Text excerpt.
---------------

Closing a Free Zone Company in Dubai: Deregistration Step-by-Step (2026)
- Free zone closure is a sequenced multi-agency process. Skipping or reordering steps is the most common reason closures stall and accrue fines.
- Mandatory steps: board resolution, employee visa cancellation, final WPS payroll and EOS settlement, customs file closure (if registered), FTA corporate tax and VAT deregistration, audit and account closure, bank account closure, then free zone licence cancellation.
- Each major free zone (IFZA, DMCC, Meydan, DAFZA, JAFZA) has its own portal, fee schedule and timeline. Typical end-to-end closure is 6-12 weeks. DMCC and IFZA are generally fastest; JAFZA and DAFZA require more in-person steps.
- FTA corporate tax deregistration is mandatory in 2026 even if you never generated taxable income. Failure to deregister produces AED 1,000-10,000 in administrative penalties plus continued filing obligations.
- VAT deregistration is required if you were VAT-registered. Final return must be filed within 20 working days of cessation.
- Total cost of a clean closure: AED 5,000-25,000 in fees (audit, liquidator, free zone cancellation, bank charges, translation) depending on entity complexity and zone. Add AED 6,000-15,000 if you need formal liquidation for an FZ-LLC with multiple shareholders.
- If your company holds Dubai property, closing the company before transferring the property out creates legal complications — handle the asset transfer first.
Closing a free zone company in Dubai is one of those procedural exercises that looks simple on paper and produces avoidable expense in practice. The five or six major Dubai free zones — IFZA, DMCC, Meydan Free Zone, DAFZA, JAFZA, DIFC, ADGM and the cluster-specific zones (Dubai Healthcare City, Dubai Media City, Dubai Internet City) — each maintain their own deregistration portals, fee schedules and supplementary steps. Layered on top of those are the federal requirements: FTA corporate tax and VAT deregistration, MOHRE labour clearance, GDRFA/ICP visa cancellation, and federal customs file closure if you ever imported anything.
This 2026 guide walks through the standard closure flow that applies across the major Dubai free zones, the differences between them, the FTA changes that have made post-CT closures more complex than pre-2023 closures, and the cost and timeline you can realistically expect.
Why People Close Free Zone Companies in 2026
The reasons range from straightforward to strategic. The most common in our 2026 community conversations:
- The business never traded as expected and the licence is a sunk cost.
- The owner is relocating out of the UAE and the entity is no longer needed.
- Consolidation: a group with multiple free zone companies is collapsing into one mainland entity for corporate tax efficiency.
- The activity has migrated to mainland (where most B2B activity in the UAE actually happens) and the free zone shell is redundant.
- The QFZP qualifying conditions are not met, so the 0% benefit is unavailable and the entity now costs more to maintain than to close.
- The owner is selling the underlying business and the buyer wants either a clean acquisition or a different licence structure.
For more on the QFZP question and whether your free zone setup still works after corporate tax, see our UAE corporate tax 2026 reality check.
The Standard Closure Sequence — In Order
Most failed closures fail because someone tried to cancel the licence first and then realised there were dependent obligations they could not retroactively close. Do these steps in this order.

---------------

Required work. Pick up the guide to closing a Dubai free zone company after its last sentence and write the next part. The lines after the guide to closing a Dubai free zone company come from a separate source.

Dataset section.
---------------

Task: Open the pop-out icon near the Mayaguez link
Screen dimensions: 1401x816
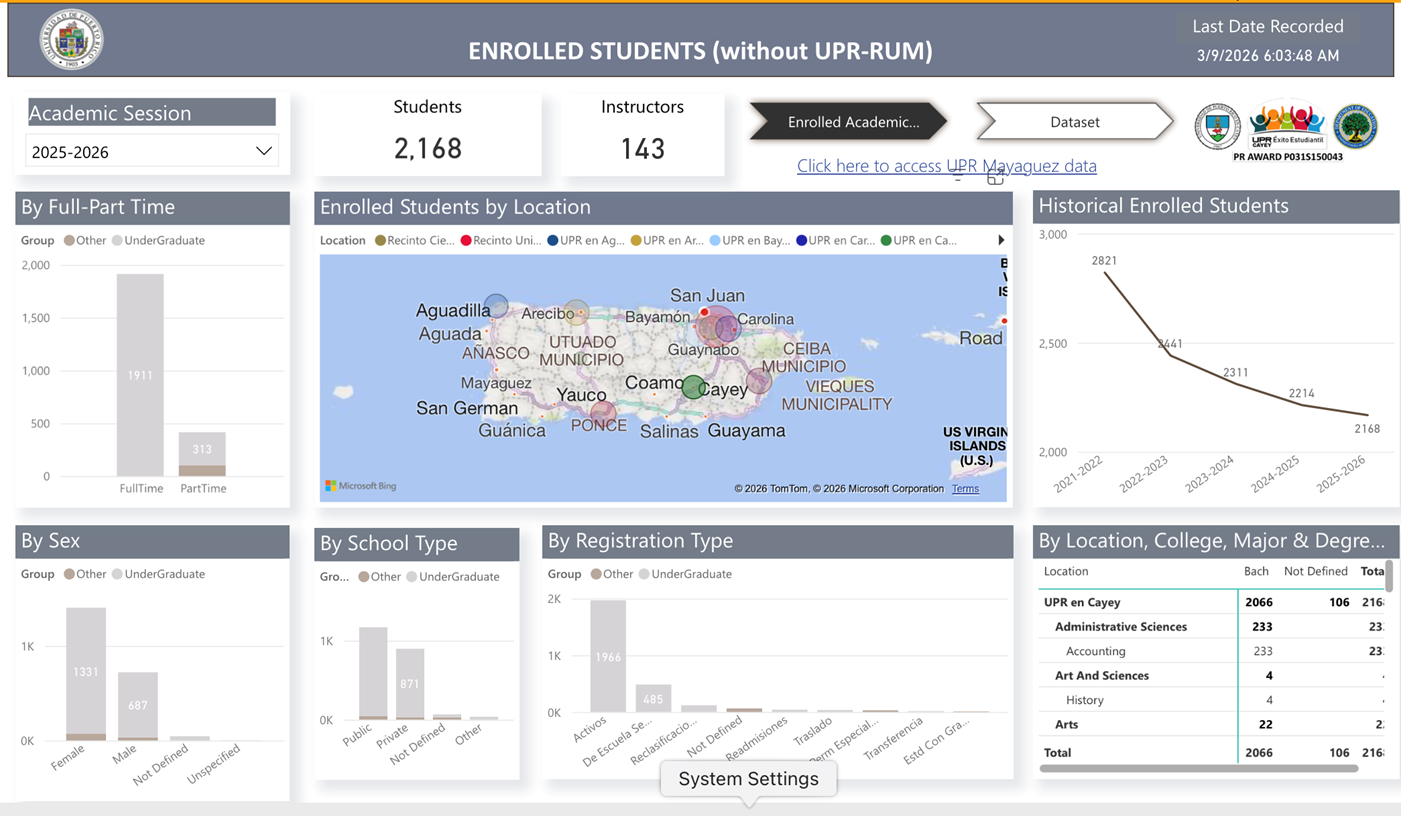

---------------

Exercise response.
Step 1 — Board / shareholder resolution to dissolve
The legal starting point. For an FZ-LLC or FZ-Co, the shareholders pass a resolution to dissolve the company, name a liquidator (if required by the zone), and authorise the directors to execute the closure steps. Single-shareholder FZ entities require only the sole shareholder's resolution. The resolution must be notarised — UAE Notary Public for in-country signing, or legalised abroad for overseas shareholders.
Cost: AED 200-800 for notarisation. AED 6,000-15,000 if a formal liquidator is required (mainland LLC closures always require one; some free zone structures do too).
Step 2 — Employee visa cancellation and EOS settlement
If you have employees, cancel their visas before the licence closure. The cascade:
- Calculate end-of-service gratuity per Federal Decree-Law 33 of 2021 (see EOS guide).
- Settle accrued leave, pro-rated final salary.
- Disburse final amounts via WPS — the system must show all employees paid in full.
- Each employee signs the end-of-service form acknowledging settlement.
- Cancel work permits and residency visas through the relevant free zone PRO.
- Cancel dependent visas if employees sponsored family members.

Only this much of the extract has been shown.